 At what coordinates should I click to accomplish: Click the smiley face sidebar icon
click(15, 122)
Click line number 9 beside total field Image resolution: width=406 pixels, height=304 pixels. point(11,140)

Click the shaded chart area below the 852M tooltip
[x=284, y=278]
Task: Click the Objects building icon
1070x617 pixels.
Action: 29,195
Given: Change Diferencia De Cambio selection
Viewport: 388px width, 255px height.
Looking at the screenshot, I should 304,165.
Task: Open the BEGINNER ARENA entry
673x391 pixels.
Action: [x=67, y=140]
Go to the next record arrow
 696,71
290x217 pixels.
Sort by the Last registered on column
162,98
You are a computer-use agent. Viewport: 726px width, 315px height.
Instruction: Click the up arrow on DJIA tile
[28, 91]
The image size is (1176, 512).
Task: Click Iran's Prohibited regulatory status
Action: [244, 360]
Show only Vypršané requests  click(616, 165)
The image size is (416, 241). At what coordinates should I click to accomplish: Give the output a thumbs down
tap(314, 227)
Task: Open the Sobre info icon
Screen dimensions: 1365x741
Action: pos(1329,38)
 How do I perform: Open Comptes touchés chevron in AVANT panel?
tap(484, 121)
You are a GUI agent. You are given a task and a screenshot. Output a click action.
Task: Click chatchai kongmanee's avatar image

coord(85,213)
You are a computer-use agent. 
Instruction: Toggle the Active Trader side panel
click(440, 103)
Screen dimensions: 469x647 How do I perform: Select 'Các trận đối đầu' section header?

========

:: Task objective ::
When the line containing "Viewport: 388px width, 255px height." is reached, return it and every later line through the end of the listing above, unaltered and alone.

:: Reply to the exercise ::
Viewport: 388px width, 255px height.
Looking at the screenshot, I should 304,165.
Task: Open the BEGINNER ARENA entry
673x391 pixels.
Action: [x=67, y=140]
Go to the next record arrow
 696,71
290x217 pixels.
Sort by the Last registered on column
162,98
You are a computer-use agent. Viewport: 726px width, 315px height.
Instruction: Click the up arrow on DJIA tile
[28, 91]
The image size is (1176, 512).
Task: Click Iran's Prohibited regulatory status
Action: [244, 360]
Show only Vypršané requests  click(616, 165)
The image size is (416, 241). At what coordinates should I click to accomplish: Give the output a thumbs down
tap(314, 227)
Task: Open the Sobre info icon
Screen dimensions: 1365x741
Action: pos(1329,38)
 How do I perform: Open Comptes touchés chevron in AVANT panel?
tap(484, 121)
You are a GUI agent. You are given a task and a screenshot. Output a click action.
Task: Click chatchai kongmanee's avatar image

coord(85,213)
You are a computer-use agent. 
Instruction: Toggle the Active Trader side panel
click(440, 103)
Screen dimensions: 469x647 How do I perform: Select 'Các trận đối đầu' section header?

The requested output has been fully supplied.